Correlation of serum visfatin level with chest pain scoring as an indication of myocardial ischemia in chronic kidney disease patients

• Published in: The Egyptian Journal of Internal Medicine Vol. 26; no. 2; pp. 45 - 52
• Main Authors: Almaghraby, Mohamed F., Mahmoud, Abeer A.
• Format: Journal Article
• Language: English
• Published: Berlin/Heidelberg Springer Berlin Heidelberg 01.04.2014; Medknow Publications and Media Pvt. Ltd; Springer Nature B.V; SpringerOpen
• Subjects: Cardiovascular disease; Chest pain; Chronic kidney failure; CKD-chronic kidney disease, CP-chest pain, CA-coronary angiography, eGFR-estimated glomerular filteration rate; Complications and side effects; Diagnosis; Enzymes; Health aspects; Internal Medicine; Ischemia; Kidney diseases; Medicine & Public Health; Myocardial ischemia; Original Article; Egypt; eGFR-estimated glomerular filteration rate; CKD-chronic kidney disease; CA-coronary angiography; CP-chest pain
• ISSN: 1110-7782; 2090-9098
• DOI: 10.4103/1110-7782.139520

Background Nicotinamide phosphoribosyltransferase (Visfatin), an enzyme involved in the NAD+ salvage pathway, has been shown to help in the regulation of glucose homeostasis.

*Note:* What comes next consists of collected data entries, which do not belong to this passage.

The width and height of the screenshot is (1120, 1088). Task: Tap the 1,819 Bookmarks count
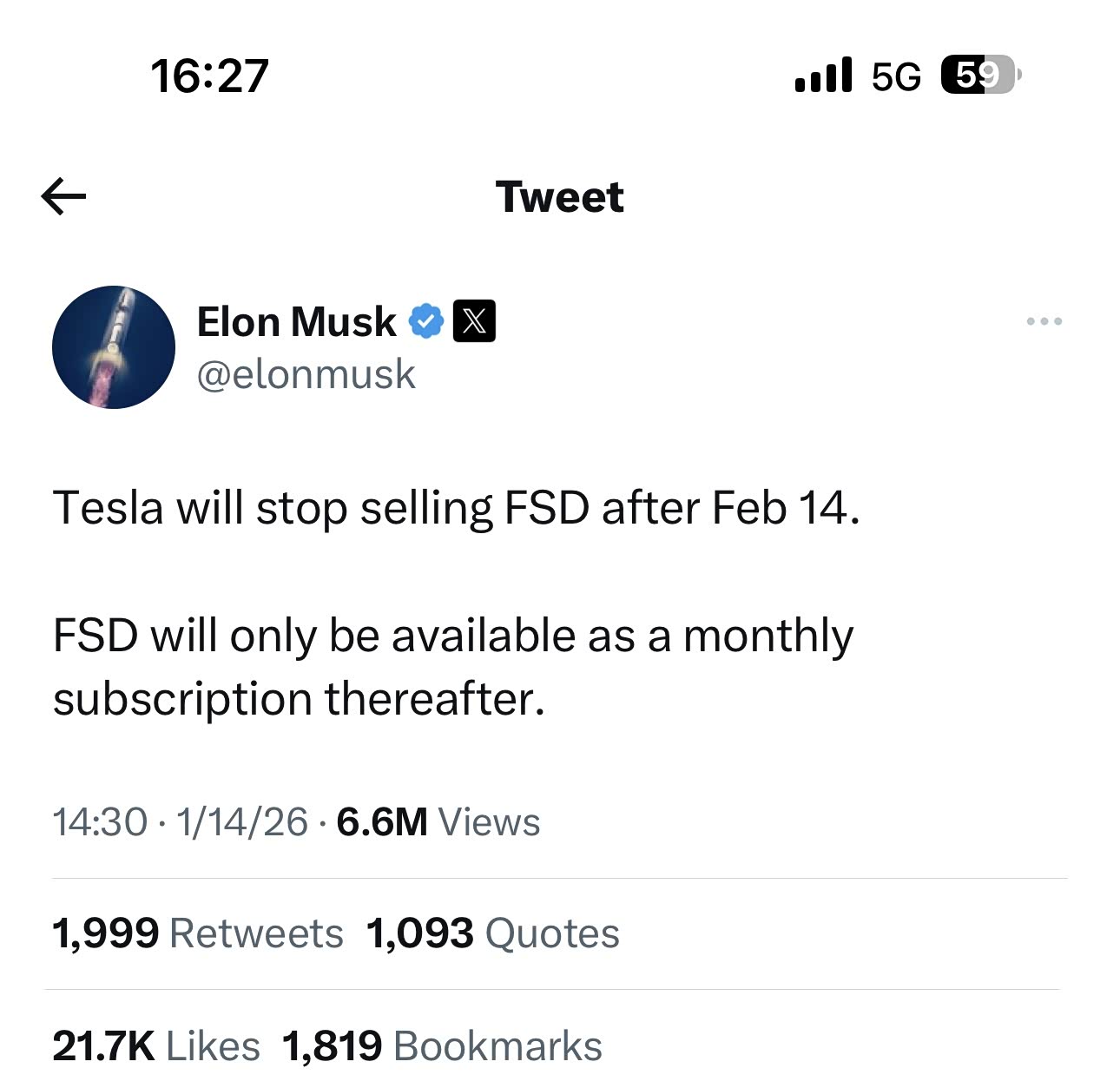coord(442,1045)
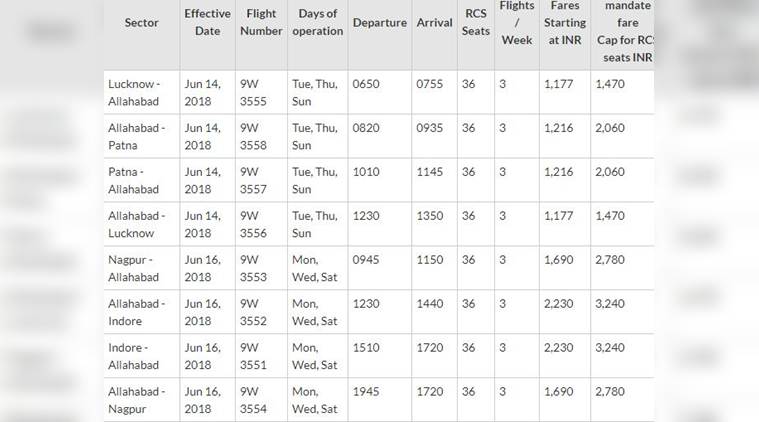
Task: Click the Effective Date column header
Action: 207,22
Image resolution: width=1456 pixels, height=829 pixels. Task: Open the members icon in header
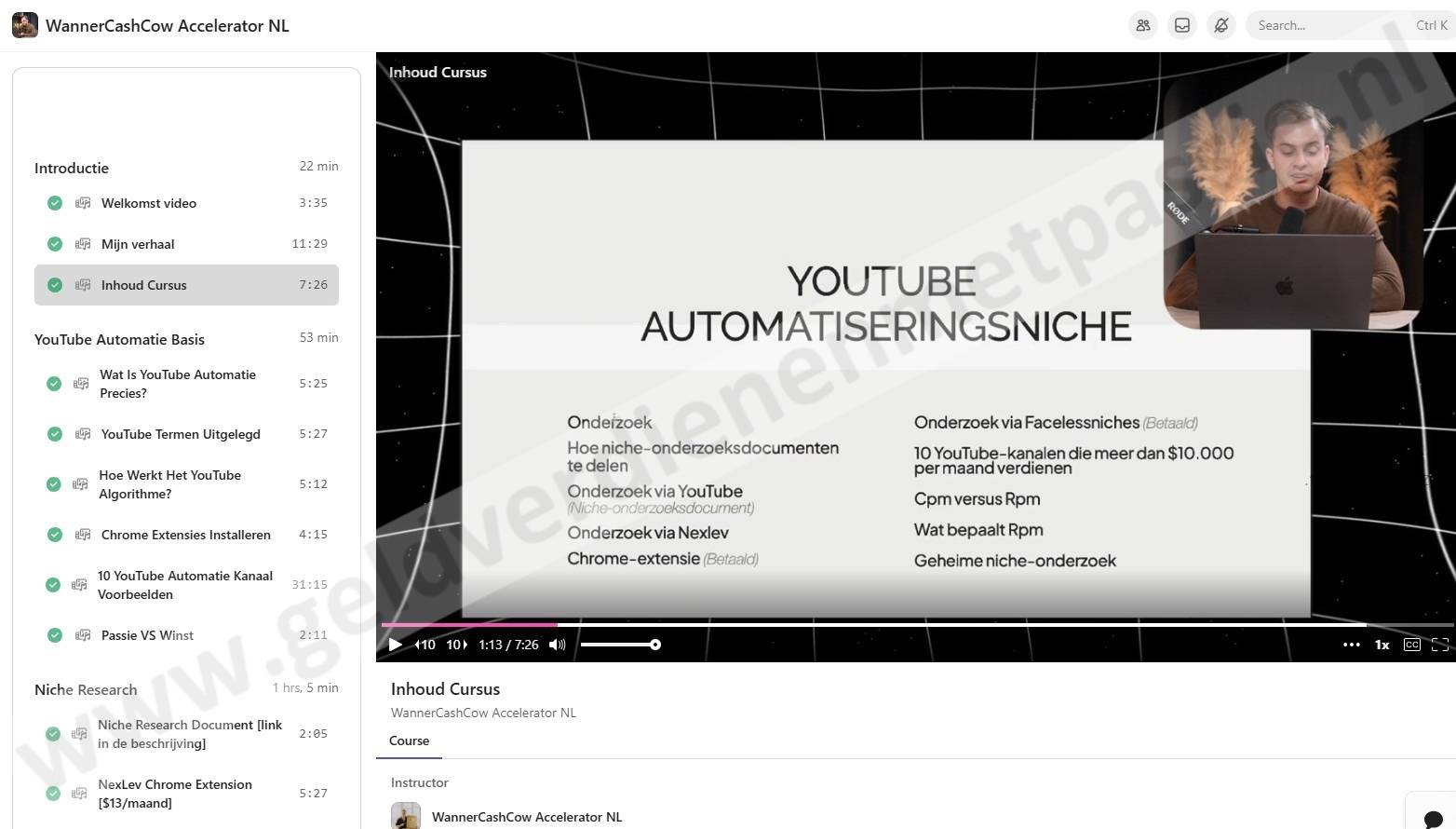(x=1143, y=25)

It is a highly conserved, 52 kDa protein found in living species from bacteria to humans. It is an adipokine produced and secreted primarily by adipose tissue. Chronic kidney disease (CKD) and end-stage renal disease patients showed increased cardiovascular mortality, and vascular events account for more than half of the deaths in this population. Myocardial ischemia is a consequence of coronary heart disease. Recent studies found that with increasing visfatin levels, CKD patients have a larger number of vessels with stenosis and a higher likelihood of coronary artery disease. Research design and methods The current prospective study includes 137 CKD patients and patients with chest pain (CP). as well as 20 patients as controls. Patient data included age, sex, comorbidities, smoking status, weight, height, and BMI, calculated using the equation: BMI = weight (kg)/height (m 2 ). Estimated glomerular filtration rate was calculated using the modified Modification of Diet in Renal Disease equations; in addition, enzyme-linked immunosorbent assay was used to estimate serum visfatin levels, and CP was assessed through a modification of the master questionnaire. Results All patients had significantly ( P < 0.05) higher serum visfatin levels compared with controls. Patients who had typical anginal CP had significantly ( P < 0.05) higher serum visfatin levels compared with those who had atypical anginal or nonanginal CP, with nonsignificantly ( P > 0.05) higher serum visfatin levels in patients with atypical anginal CP compared with those with nonanginal CP. Moreover, patients with stage 4 CKD had a significantly ( P < 0.05) higher serum visfatin level compared with patients with stage 3 CKD. Conclusion It could be concluded that patients with CKD are at an actual risk of developing CP secondary to myocardial ischemic attack, presenting either as typical or as atypical anginal pain. Elevated serum visfatin levels may be the cornerstone for the relationship between CKD and coronary heart disease. Serum visfatin levels in range of 12.4–16.4 ng/ml could predict the possibility of developing an anginal attack in patients with atypical anginal CP, with high sensitivity and specificity for diagnosis.